▶ _Exercise_
Only the first line of the listing and the lines after it, up to and including the one containing "You are a computer-use", should be retyped exactly.

----------

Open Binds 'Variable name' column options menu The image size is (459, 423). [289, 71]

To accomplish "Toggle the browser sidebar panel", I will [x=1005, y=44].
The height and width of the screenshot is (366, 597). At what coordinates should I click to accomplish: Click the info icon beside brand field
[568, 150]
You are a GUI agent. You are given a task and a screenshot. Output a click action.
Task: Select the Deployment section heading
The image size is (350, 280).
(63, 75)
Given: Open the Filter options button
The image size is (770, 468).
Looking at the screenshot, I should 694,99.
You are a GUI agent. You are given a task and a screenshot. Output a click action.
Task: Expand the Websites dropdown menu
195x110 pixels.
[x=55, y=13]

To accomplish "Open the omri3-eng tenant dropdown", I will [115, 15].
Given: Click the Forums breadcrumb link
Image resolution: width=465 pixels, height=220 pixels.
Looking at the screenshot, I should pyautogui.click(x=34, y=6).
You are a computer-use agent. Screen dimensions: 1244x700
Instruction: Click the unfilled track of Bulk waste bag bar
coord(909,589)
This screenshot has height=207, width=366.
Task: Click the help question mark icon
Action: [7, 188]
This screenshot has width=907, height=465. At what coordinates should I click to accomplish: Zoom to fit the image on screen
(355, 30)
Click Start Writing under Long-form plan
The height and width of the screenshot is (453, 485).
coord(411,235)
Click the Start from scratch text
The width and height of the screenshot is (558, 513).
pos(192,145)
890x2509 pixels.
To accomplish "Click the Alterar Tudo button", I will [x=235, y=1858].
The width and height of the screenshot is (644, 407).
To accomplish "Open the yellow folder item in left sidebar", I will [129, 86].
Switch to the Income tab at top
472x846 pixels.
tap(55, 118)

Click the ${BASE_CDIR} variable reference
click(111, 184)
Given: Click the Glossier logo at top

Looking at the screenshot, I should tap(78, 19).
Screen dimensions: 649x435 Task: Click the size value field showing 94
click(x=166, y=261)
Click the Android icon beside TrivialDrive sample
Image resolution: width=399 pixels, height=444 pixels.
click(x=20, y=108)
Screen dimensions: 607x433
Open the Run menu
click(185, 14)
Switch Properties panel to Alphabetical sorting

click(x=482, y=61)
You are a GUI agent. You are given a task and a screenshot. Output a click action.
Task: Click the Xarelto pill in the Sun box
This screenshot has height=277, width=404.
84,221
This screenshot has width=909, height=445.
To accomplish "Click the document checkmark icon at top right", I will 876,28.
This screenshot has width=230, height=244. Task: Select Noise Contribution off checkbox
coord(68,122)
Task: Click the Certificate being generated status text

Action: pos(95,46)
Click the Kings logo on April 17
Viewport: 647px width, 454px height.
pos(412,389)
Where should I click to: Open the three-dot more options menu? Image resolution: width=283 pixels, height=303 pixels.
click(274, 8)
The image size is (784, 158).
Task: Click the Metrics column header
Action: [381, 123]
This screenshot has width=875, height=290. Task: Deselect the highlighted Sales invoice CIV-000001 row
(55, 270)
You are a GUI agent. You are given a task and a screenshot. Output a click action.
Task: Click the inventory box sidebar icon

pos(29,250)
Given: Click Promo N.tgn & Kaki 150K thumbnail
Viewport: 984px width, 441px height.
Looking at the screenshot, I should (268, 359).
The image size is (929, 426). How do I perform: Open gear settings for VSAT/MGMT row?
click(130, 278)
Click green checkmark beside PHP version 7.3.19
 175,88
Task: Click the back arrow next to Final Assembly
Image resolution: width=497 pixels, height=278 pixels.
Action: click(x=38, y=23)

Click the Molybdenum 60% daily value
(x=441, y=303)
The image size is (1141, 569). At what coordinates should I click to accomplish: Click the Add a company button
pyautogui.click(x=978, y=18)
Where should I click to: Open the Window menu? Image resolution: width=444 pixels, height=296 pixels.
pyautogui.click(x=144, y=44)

----------

▶ _Response for this exercise_
Open Binds 'Variable name' column options menu The image size is (459, 423). [289, 71]

To accomplish "Toggle the browser sidebar panel", I will [x=1005, y=44].
The height and width of the screenshot is (366, 597). At what coordinates should I click to accomplish: Click the info icon beside brand field
[568, 150]
You are a GUI agent. You are given a task and a screenshot. Output a click action.
Task: Select the Deployment section heading
The image size is (350, 280).
(63, 75)
Given: Open the Filter options button
The image size is (770, 468).
Looking at the screenshot, I should 694,99.
You are a GUI agent. You are given a task and a screenshot. Output a click action.
Task: Expand the Websites dropdown menu
195x110 pixels.
[x=55, y=13]

To accomplish "Open the omri3-eng tenant dropdown", I will [115, 15].
Given: Click the Forums breadcrumb link
Image resolution: width=465 pixels, height=220 pixels.
Looking at the screenshot, I should pyautogui.click(x=34, y=6).
You are a computer-use agent. Screen dimensions: 1244x700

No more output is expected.